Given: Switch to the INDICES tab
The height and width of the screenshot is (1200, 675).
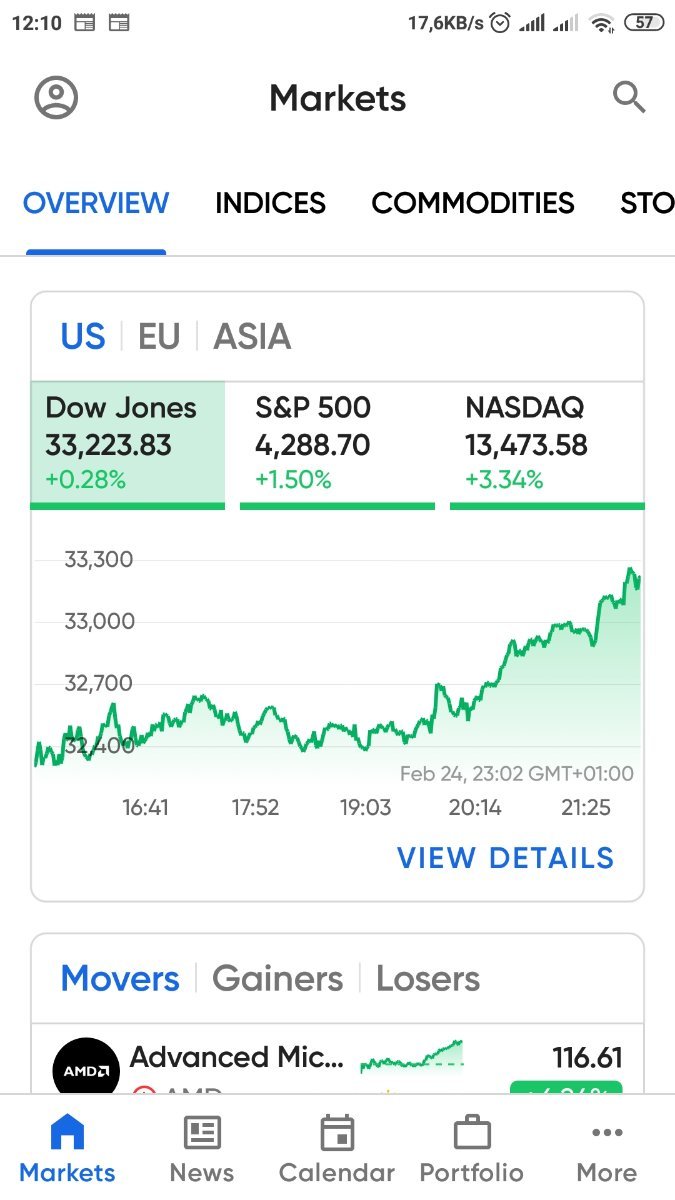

---------------

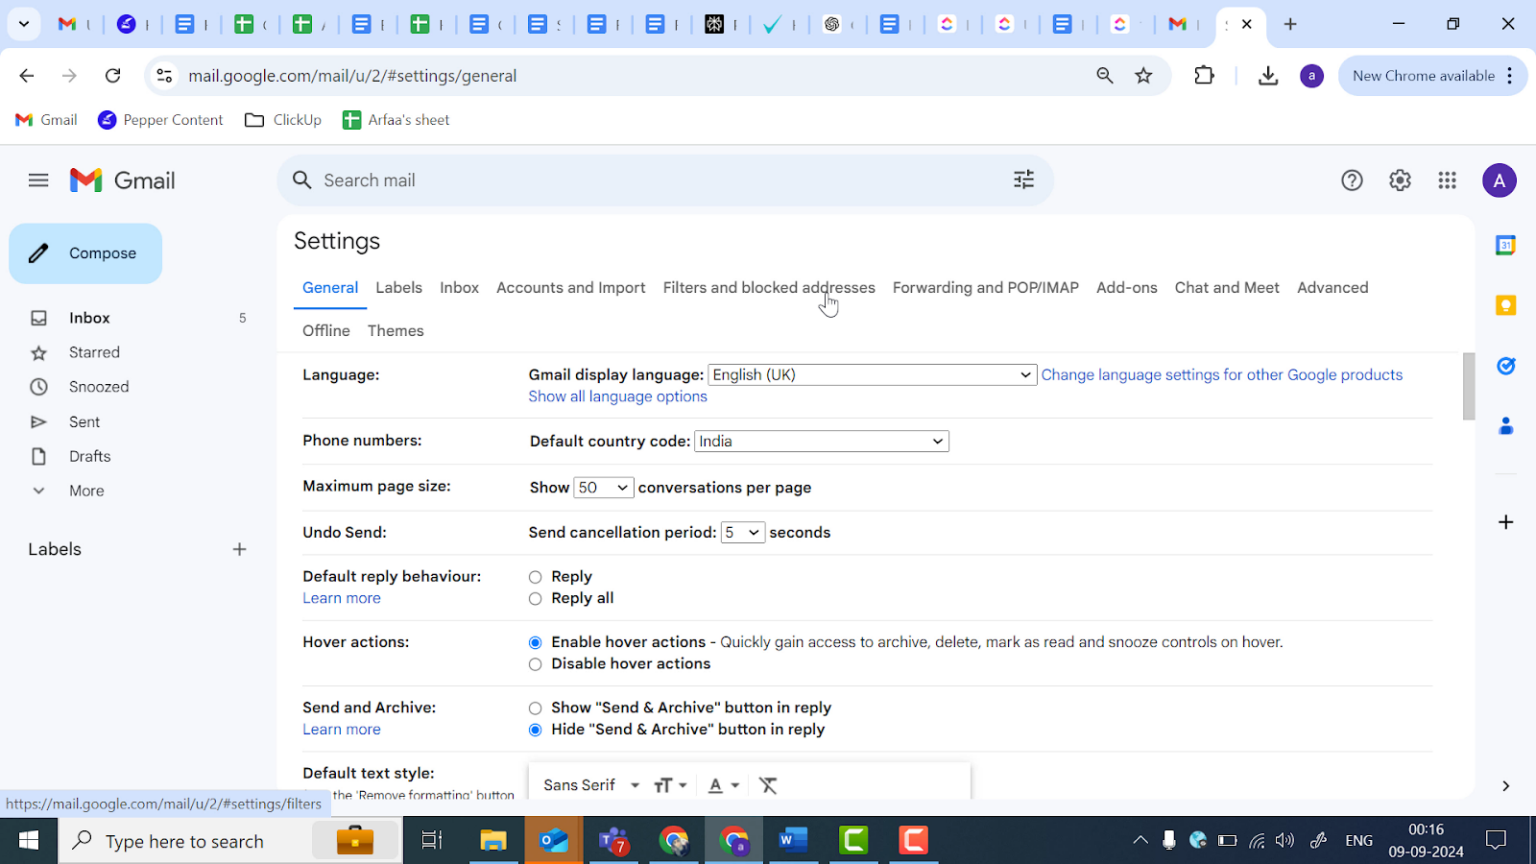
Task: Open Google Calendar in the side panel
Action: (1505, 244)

---------------

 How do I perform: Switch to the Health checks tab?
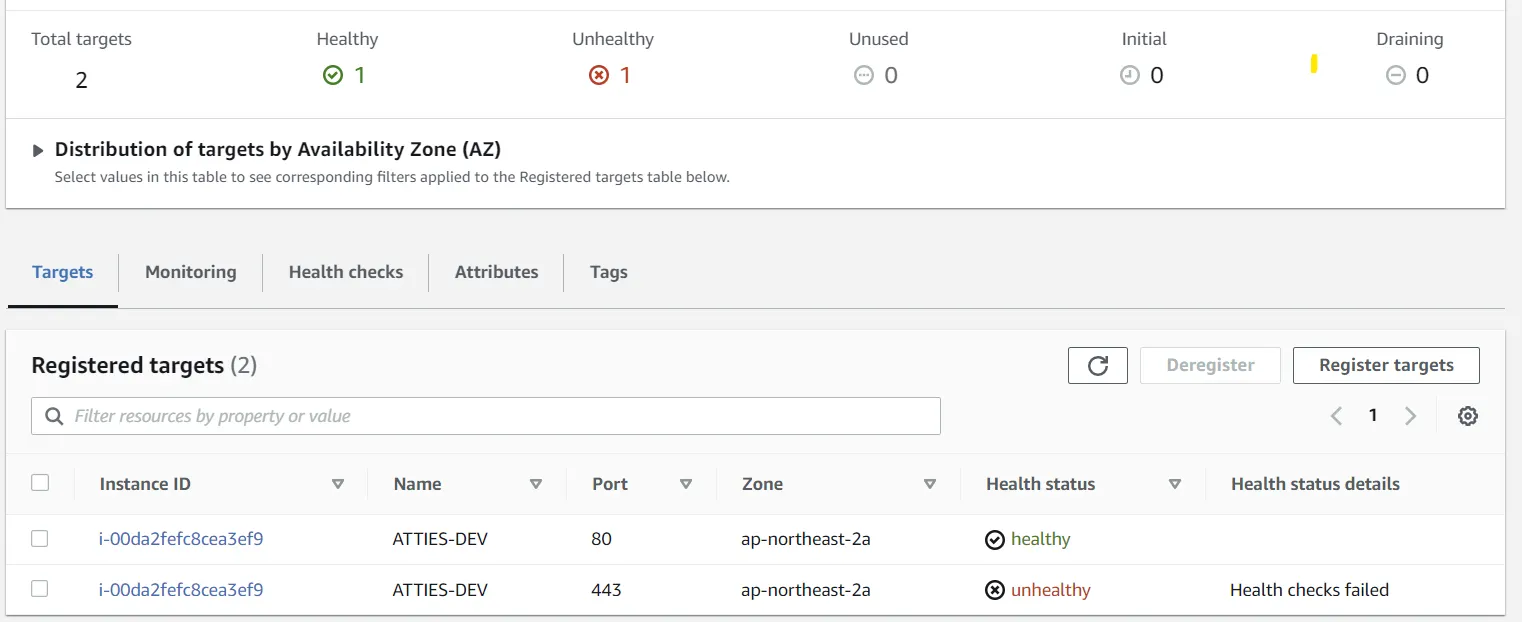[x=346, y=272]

---------------

» Brief
In the entries above, find the line with "Given: Switch to the INDICES tab" and the line with "The height and", then restate word for word both of them and every line between, with nothing more.

» Answer section
Given: Switch to the INDICES tab
The height and width of the screenshot is (1200, 675).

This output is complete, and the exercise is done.